Now my lifestyle has changed I suddenly face the inescapable fact that I simply must start working some exercise into my daily routine as a discrete, deliberate activity – it no longer comes as a perk of the job. I’ve always done a fair amount of sitting on my butt during the summer holidays, so in my mind it was the start of September when this needed to happen, to mimic the return to active living that my job has always gifted me. But what should I do?

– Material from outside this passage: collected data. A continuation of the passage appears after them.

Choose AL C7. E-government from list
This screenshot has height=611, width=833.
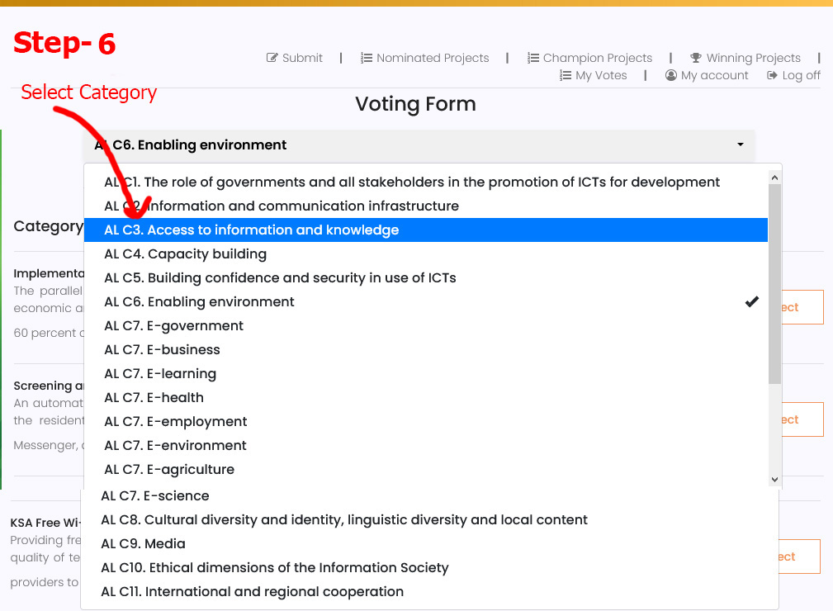(x=425, y=325)
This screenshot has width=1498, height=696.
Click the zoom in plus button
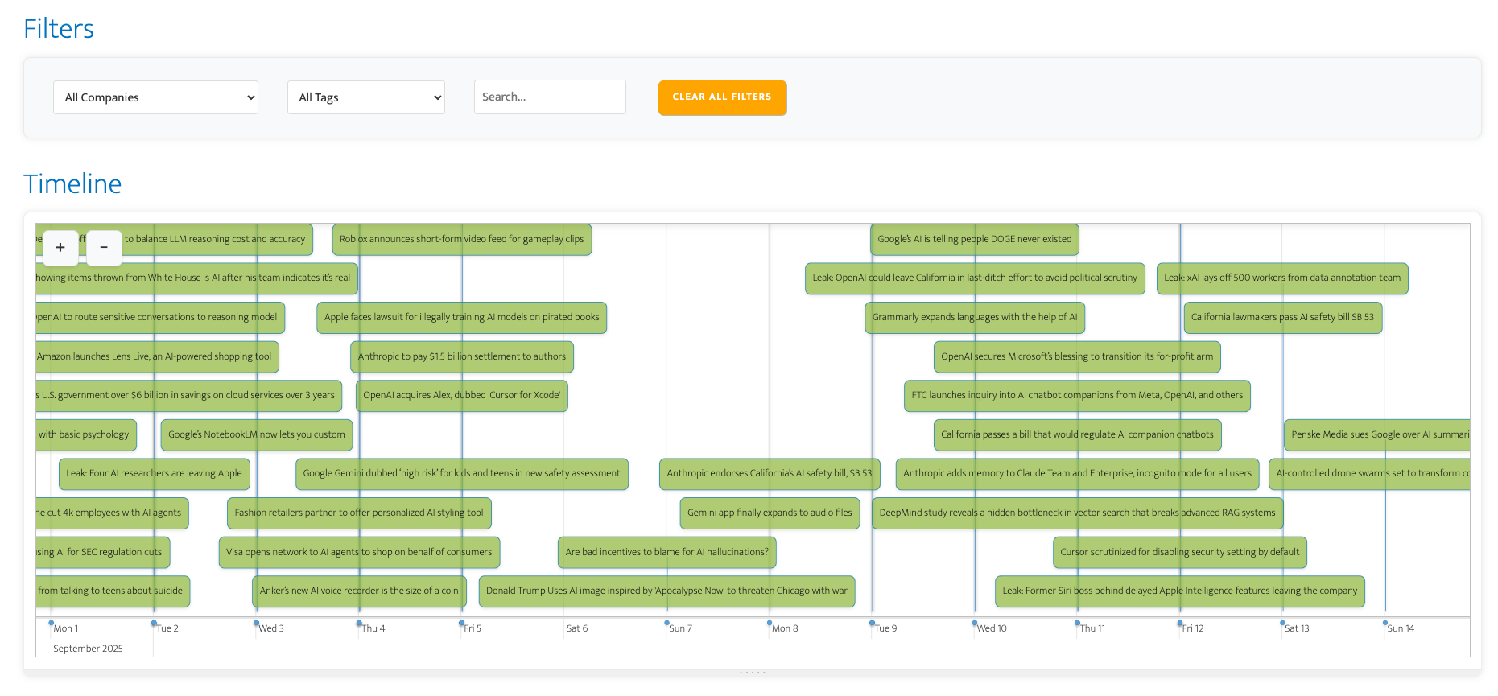(60, 248)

Well, there is a branch of Pure Gym just at the end of our road (as evidenced by the number of cars that drive down it in their pursuit of burning fossil fuel on their way to burning their own calories) but the very notion of joining a gym is anathema to me. I’ve probably seen too many episodes of Charlie Brooker’s Black Mirror, but the horror of joining the hoardes of glassy-eyed, lycra-clad gym-goers and hooking myself up to a machine genuinely brings me out in hives. So, my solution is simple. I shall go out for a brisk walk – something between a yomp and a half-hearted jog – first thing in the morning. I may progress onto something approaching a gentle extended jog but I need to take that very cautiously – I tried running before, went way too quickly and my spine (which is in scoliosis) told me in no uncertain terms that I was a total idiot for doing so: without going into details, I’ve never experienced pain like it, before or since. Still, from all the reading I have done, there is no reason why a person with scoliosis cannot go jogging; we just need to take it very gently. Lesson learnt on that score!

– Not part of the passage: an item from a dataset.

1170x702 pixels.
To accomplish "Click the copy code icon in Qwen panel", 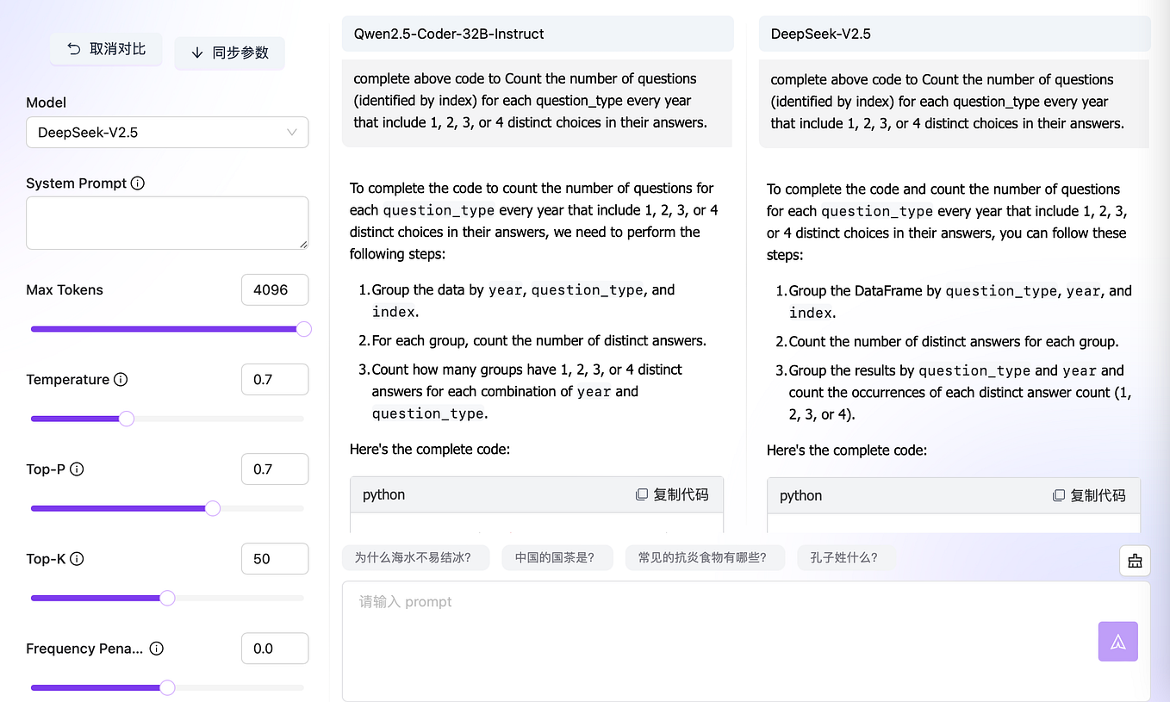I will tap(641, 494).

Some days I make plans to go walking with a local friend, in which case I can combine exercise with a chat – always a good idea; recently, I have also been checking out some local retirement villages as a possible location for my parents to move to, and getting to those has been quite a hike at times. Sometimes I have business in town (fun things like dental work) and said town is a very decent 20-minute walk. On such days, when the regular irritation of being a non-driver means that walking is my only realistic option to get myself about, I may skip my morning blast; but on any other day, I have agreed with myself, the yomp is non-negotiable. Even – as it was this morning – in the rain.

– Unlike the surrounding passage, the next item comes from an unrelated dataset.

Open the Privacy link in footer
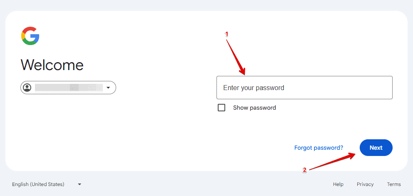This screenshot has height=196, width=413. (x=365, y=184)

Now this is the strange thing – I have always maintained that committing to exercise is a chore, something you have to do rather than something you want to do. It was with this mindset that I started the process. Yet, within a very short time and without any effort on my part, my mindset has changed. Exercise now feels like an indulgent act of self-care, something I feel genuinely privileged to have the time for. I have chosen a route that runs down the canal, which means viewing a stretch of water and some wildlife, which definitely improves the experience beyond that of pounding the pavement. I am honestly astonished how much I am enjoying it, how much it feels like an act of self-indulgence rather than a necessity. All of this, I am quite certain, is because I have time.

There is no end to the number of self-help books and the pages of online advice telling people to “make time for themselves” but the reality when you’re working full time – especially in a job such as teaching – is that time is at a premium. When I was a teacher, the very notion of finding time to commit to some exercise felt impossible (and indeed – given the very active nature of my job – unnecessary). Yet I am amazed how my mindset has changed since the start of my new career and how quickly something which felt like a tedious necessity has become a real joy. This morning – would you believe it – the rain increased that joy. For someone like me, who always walked to work, the rain has been nothing but a huge inconvenience in the past; but in my scruffy exercise attire rather than my work clothes, hair plastered down by the wet and make-up free, it felt genuinely joyful – a natural, wondrous experience and one to be treasured. This is the difference that time gives you. I had the time to go out in the rain for 45 minutes, because I had the time to come home, take a shower, change, fix my hair and do my make-up. When you’re stuck in the school building and under pressure to look at least vaguely presentable between 7.30am and 5.00pm there just never seem to be enough hours in the day to make that kind of mud-splashed frolicking a viable option.

Now I have the time, I feel like a child again.